### Exercise brief
Take every line from the listing below that includes "filter" and copy it.

### Dataset records

....................

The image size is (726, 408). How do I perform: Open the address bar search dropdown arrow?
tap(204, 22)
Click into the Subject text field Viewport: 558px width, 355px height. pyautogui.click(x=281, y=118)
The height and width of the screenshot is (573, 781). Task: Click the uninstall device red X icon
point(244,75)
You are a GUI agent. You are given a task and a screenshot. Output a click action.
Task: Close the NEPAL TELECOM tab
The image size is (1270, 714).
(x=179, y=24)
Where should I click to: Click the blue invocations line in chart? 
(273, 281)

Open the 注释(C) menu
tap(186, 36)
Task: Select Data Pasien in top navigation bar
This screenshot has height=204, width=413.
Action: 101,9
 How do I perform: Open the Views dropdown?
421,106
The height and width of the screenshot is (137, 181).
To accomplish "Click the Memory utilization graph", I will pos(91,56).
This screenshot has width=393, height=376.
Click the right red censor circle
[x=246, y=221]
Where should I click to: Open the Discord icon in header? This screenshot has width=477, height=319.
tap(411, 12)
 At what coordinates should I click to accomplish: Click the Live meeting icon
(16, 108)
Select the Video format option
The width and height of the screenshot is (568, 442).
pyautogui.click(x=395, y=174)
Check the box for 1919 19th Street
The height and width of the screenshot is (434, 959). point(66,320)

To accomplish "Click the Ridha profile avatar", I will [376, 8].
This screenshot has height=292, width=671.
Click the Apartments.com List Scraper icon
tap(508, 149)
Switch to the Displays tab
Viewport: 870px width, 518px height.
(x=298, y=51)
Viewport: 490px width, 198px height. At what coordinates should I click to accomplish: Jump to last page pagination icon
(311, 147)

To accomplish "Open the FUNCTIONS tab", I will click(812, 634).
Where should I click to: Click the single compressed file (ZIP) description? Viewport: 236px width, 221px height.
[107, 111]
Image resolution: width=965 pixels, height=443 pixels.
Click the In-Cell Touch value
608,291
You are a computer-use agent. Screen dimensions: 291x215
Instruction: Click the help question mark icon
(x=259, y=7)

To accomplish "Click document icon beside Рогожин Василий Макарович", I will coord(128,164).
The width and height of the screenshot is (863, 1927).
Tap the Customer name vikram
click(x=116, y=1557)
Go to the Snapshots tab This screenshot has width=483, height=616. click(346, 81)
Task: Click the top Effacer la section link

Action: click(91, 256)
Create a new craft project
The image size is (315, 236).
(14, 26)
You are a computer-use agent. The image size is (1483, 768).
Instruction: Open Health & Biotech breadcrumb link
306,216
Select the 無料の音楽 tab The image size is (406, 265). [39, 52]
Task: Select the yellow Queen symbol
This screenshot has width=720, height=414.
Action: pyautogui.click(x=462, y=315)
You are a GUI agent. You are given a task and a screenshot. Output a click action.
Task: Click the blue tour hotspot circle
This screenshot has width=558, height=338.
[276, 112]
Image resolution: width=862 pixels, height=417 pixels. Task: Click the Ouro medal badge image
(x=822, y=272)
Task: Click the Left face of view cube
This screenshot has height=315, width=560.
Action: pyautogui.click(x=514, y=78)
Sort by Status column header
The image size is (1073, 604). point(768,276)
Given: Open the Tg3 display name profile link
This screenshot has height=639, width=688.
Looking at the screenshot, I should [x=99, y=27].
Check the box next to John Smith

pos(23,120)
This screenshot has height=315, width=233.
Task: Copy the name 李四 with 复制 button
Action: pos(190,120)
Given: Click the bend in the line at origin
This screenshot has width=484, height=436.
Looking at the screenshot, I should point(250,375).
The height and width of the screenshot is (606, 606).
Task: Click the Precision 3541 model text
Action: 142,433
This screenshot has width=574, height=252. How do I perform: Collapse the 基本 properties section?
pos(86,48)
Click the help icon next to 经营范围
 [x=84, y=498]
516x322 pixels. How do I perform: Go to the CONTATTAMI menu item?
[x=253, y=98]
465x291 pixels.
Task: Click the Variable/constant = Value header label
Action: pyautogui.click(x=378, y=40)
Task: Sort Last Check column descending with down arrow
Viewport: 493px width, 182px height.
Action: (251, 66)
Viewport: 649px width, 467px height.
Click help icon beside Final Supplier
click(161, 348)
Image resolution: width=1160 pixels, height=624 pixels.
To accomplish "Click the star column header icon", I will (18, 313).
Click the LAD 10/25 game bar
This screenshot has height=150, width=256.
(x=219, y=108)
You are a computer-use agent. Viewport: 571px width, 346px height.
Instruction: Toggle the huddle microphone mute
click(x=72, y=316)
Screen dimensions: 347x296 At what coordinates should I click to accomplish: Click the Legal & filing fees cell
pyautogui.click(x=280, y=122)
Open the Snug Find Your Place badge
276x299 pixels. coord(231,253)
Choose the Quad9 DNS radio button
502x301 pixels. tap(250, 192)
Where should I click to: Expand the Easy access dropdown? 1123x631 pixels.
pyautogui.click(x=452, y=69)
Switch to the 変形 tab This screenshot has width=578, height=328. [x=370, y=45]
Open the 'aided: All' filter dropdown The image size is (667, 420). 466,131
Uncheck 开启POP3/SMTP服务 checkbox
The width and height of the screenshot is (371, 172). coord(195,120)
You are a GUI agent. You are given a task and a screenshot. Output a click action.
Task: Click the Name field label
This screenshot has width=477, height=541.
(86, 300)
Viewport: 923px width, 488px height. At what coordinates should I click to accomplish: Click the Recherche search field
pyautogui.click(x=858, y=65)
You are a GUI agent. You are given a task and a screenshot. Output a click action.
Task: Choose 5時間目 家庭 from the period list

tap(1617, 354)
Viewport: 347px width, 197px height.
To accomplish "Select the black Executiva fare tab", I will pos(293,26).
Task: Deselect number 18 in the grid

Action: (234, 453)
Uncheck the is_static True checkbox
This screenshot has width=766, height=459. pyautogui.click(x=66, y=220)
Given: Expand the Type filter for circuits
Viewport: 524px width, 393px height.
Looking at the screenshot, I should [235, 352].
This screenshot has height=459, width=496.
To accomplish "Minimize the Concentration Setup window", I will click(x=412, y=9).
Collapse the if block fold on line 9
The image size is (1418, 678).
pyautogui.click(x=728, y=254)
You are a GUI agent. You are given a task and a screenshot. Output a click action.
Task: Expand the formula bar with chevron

....................

### Your solution
Open the 'aided: All' filter dropdown The image size is (667, 420). 466,131
Given: Expand the Type filter for circuits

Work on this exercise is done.